MHB Evaluating a double integral in polar coordinates

[skate_nerd]

I've done this problem and I have a feeling it's incorrect. I've never done a problem like this so I am kind of confused on how else to go about doing it. The goal is to change the cartesian integral
$$\int_{-a}^{a}\int_{-\sqrt{a^2-x^2}}^{\sqrt{a^2-x^2}}\,dy\,dx$$
into an integral in polar coordinates and then evaluate it.
Changing to polar coordinates I got the integral
$$\int_{0}^{\pi}\int_{-a}^{a}r\,dr\,d\theta$$
and evaluating this integral I ended up with an integrand of 0 to integrate with respect to \(d\theta\) and I wasn't entirely sure how to integrate that so I thought it might just be \(\pi\).
I really feel like there's no way that answer could be correct, seeing as the integral is of half a circle with radius \(a\) and the answer has nothing to do with \(a\). If someone could let me know where I went wrong that would be great.

 

[Prove It]

Re: evaluating a double integral in polar coordinates

Since you are integrating over an entire circle of radius |a| centred at (0, 0), that means the angle swept out is actually [math] \displaystyle 2\pi [/math], which means your [math] \displaystyle \theta [/math] bounds are actually 0 to [math]\displaystyle 2\pi [/math].

 

[chisigma]

Re: evaluating a double integral in polar coordinates

I've done this problem and I have a feeling it's incorrect. I've never done a problem like this so I am kind of confused on how else to go about doing it. The goal is to change the cartesian integral
$$\int_{-a}^{a}\int_{-\sqrt{a^2-x^2}}^{\sqrt{a^2-x^2}}\,dy\,dx$$
into an integral in polar coordinates and then evaluate it.
Changing to polar coordinates I got the integral
$$\int_{0}^{\pi}\int_{-a}^{a}r\,dr\,d\theta$$
and evaluating this integral I ended up with an integrand of 0 to integrate with respect to \(d\theta\) and I wasn't entirely sure how to integrate that so I thought it might just be \(\pi\).
I really feel like there's no way that answer could be correct, seeing as the integral is of half a circle with radius \(a\) and the answer has nothing to do with \(a\). If someone could let me know where I went wrong that would be great.

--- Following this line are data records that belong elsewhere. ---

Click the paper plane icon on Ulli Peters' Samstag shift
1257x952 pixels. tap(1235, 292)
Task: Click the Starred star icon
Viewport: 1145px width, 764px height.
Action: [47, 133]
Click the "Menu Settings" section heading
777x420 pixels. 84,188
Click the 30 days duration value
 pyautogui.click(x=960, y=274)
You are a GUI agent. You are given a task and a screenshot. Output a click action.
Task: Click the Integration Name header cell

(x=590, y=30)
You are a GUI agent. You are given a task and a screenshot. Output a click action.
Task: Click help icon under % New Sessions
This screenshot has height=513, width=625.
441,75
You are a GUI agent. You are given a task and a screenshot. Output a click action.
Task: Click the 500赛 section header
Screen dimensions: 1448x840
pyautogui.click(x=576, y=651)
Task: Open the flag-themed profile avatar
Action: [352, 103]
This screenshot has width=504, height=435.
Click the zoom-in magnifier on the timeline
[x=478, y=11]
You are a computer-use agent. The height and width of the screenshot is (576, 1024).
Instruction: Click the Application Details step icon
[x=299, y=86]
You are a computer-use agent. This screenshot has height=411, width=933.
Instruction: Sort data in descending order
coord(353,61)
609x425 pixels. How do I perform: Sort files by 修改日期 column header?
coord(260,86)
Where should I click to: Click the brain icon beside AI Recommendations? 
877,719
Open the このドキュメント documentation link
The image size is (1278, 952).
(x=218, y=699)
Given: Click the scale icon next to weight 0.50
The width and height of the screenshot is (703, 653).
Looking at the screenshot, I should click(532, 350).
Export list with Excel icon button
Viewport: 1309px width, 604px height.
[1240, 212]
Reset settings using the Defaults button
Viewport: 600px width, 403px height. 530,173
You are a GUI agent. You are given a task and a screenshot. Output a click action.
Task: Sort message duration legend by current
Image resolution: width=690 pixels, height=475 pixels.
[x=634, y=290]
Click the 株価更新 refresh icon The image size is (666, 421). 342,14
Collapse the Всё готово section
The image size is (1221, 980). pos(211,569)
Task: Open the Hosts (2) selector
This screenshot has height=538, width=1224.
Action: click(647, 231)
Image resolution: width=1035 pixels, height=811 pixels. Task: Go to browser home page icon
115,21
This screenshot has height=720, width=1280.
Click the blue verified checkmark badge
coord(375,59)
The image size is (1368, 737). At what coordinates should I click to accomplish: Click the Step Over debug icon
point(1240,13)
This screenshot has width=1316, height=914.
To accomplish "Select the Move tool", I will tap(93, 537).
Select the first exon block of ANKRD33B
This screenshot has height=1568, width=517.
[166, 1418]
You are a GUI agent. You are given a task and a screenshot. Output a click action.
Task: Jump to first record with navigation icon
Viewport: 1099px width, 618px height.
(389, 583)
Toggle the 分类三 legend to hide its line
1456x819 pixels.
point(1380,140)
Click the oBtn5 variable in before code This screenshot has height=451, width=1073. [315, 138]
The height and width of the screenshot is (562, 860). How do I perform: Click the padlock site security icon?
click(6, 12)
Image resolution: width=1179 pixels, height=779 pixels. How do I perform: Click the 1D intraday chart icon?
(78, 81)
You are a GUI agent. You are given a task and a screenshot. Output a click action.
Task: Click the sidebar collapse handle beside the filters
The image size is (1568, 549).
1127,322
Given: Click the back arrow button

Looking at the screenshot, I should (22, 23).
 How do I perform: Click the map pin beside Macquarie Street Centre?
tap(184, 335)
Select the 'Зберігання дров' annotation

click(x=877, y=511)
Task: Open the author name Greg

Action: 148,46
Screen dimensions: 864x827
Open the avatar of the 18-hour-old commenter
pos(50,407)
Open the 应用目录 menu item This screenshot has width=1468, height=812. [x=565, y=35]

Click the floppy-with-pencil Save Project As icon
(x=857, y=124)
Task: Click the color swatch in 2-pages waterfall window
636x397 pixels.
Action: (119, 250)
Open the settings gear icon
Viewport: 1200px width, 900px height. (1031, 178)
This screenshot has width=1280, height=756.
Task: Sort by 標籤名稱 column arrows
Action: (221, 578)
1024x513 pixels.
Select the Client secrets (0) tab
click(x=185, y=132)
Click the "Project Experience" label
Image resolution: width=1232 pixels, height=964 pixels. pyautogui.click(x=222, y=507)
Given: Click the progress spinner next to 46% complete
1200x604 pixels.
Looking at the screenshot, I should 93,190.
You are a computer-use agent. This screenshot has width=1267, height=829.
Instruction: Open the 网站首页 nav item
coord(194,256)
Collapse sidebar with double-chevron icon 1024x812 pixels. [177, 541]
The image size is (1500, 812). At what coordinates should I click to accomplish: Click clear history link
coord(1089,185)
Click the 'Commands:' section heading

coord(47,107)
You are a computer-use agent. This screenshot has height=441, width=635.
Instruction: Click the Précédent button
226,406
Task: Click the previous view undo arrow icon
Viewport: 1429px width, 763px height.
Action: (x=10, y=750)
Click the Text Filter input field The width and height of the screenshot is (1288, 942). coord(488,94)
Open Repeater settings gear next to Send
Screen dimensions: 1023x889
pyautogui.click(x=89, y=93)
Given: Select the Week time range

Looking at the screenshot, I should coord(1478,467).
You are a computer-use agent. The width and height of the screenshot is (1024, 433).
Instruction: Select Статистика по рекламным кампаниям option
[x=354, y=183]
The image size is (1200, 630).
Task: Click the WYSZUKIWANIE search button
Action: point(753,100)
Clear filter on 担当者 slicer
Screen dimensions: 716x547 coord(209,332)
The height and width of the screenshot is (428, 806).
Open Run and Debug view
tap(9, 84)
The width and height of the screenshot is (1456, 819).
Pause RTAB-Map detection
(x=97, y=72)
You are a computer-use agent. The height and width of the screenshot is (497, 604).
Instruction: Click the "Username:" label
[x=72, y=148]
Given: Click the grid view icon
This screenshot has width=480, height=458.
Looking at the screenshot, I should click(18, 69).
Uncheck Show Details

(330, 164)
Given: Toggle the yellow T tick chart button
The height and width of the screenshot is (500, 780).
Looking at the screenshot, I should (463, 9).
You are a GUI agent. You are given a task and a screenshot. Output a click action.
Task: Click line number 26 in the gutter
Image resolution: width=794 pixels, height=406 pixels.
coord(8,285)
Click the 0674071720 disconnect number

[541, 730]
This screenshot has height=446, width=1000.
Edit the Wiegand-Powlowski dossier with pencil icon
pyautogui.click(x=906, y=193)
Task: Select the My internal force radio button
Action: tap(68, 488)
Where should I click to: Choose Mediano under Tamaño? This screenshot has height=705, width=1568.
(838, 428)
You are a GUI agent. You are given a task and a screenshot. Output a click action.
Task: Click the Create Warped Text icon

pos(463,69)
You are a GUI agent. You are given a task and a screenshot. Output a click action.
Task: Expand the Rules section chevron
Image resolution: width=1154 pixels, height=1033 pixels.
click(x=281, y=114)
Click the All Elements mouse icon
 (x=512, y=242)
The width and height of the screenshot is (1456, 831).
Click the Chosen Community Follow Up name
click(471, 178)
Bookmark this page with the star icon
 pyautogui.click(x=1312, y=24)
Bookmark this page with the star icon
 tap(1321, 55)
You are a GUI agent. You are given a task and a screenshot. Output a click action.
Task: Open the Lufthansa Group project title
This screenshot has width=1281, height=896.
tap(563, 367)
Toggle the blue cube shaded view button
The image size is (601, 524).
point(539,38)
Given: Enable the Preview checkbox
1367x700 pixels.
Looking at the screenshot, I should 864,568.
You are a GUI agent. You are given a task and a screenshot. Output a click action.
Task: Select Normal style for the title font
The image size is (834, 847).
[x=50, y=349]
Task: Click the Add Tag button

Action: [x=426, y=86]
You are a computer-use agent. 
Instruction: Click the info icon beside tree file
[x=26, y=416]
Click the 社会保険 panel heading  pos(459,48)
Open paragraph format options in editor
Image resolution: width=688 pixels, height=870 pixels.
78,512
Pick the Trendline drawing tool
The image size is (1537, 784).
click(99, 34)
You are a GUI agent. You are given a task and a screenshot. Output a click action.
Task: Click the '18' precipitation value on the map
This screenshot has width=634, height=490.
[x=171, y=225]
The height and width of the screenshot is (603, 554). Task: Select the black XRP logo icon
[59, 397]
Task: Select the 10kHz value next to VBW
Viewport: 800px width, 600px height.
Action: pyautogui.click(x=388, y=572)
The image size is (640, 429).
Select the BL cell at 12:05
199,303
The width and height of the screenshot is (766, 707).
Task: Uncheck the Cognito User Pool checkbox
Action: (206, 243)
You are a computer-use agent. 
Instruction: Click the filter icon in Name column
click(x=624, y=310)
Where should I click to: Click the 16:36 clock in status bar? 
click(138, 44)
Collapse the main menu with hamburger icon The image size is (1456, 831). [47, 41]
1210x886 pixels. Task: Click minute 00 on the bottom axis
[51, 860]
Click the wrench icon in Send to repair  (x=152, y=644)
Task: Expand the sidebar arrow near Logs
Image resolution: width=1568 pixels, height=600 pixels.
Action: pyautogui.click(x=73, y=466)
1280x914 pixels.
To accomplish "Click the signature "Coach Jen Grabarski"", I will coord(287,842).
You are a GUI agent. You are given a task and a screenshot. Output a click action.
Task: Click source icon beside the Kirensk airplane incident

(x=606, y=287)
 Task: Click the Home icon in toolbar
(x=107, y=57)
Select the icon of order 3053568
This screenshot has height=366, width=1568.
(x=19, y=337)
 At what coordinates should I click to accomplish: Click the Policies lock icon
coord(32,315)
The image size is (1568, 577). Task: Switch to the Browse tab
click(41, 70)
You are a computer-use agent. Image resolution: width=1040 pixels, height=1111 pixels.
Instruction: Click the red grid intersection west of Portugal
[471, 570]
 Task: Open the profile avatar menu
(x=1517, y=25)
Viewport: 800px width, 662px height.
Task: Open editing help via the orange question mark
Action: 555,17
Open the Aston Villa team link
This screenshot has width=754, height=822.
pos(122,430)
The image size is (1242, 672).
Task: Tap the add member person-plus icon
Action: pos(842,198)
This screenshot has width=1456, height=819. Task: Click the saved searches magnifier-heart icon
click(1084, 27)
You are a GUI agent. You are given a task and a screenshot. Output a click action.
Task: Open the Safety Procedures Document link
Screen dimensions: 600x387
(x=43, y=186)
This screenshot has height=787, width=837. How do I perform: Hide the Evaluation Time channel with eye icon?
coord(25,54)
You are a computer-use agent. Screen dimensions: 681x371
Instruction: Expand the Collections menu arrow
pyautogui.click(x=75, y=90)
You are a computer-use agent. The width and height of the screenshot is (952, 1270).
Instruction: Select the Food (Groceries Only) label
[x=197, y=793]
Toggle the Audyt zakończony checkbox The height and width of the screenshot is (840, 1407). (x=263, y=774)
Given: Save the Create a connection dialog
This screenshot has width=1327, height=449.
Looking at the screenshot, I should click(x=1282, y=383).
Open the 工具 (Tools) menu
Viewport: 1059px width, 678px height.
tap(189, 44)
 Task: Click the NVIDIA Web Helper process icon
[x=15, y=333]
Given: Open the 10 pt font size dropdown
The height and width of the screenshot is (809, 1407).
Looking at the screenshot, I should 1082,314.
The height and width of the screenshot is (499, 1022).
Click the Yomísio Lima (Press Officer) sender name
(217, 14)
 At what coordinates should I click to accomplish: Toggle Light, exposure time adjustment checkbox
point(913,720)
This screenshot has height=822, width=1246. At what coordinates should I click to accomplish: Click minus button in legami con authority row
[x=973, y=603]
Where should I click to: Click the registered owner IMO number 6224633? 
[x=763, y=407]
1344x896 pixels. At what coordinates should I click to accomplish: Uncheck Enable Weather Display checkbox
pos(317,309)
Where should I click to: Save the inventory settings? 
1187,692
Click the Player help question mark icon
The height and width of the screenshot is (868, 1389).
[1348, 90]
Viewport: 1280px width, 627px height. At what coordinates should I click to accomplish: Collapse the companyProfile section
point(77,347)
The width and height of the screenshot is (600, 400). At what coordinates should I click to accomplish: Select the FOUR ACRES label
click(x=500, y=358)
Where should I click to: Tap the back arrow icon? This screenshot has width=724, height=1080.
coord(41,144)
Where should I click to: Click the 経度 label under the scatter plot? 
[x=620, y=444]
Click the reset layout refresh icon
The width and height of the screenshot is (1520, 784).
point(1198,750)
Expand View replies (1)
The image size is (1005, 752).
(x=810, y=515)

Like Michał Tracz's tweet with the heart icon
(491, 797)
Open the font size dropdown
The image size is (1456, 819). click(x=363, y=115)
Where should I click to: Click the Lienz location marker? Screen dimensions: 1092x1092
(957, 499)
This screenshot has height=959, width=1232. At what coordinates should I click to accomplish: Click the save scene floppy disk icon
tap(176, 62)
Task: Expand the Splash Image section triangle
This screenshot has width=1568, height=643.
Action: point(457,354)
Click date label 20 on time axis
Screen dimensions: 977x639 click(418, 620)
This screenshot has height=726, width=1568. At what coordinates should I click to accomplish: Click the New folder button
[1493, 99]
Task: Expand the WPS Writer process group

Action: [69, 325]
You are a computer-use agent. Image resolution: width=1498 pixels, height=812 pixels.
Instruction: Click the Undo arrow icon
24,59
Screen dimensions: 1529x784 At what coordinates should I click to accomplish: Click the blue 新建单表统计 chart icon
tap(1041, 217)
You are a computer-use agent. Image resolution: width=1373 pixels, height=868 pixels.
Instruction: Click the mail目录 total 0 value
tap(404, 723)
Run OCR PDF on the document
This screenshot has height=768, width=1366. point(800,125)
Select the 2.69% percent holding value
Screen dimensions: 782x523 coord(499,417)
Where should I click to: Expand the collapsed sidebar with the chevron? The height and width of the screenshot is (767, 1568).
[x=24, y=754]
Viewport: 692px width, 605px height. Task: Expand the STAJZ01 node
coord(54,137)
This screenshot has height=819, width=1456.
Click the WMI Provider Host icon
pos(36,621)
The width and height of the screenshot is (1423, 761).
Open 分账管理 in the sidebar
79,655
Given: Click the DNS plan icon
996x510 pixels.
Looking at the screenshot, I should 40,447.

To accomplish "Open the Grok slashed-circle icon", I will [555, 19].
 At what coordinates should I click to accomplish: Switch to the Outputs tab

The bounds of the inner integral are 0 and a, not -a and a so that is...

$\displaystyle S= \int_{0}^{2\ \pi} \int_{0}^{a} r\ d r\ d \theta = \pi\ a^{2}$ (1)

Kind regards

$\chi$ $\sigma$

 

[skate_nerd]

Re: evaluating a double integral in polar coordinates

Thanks guys. I didn't recognize initially that the bounds of the original integral are describing the area of a whole circle. Pretty cool problem now that I get it!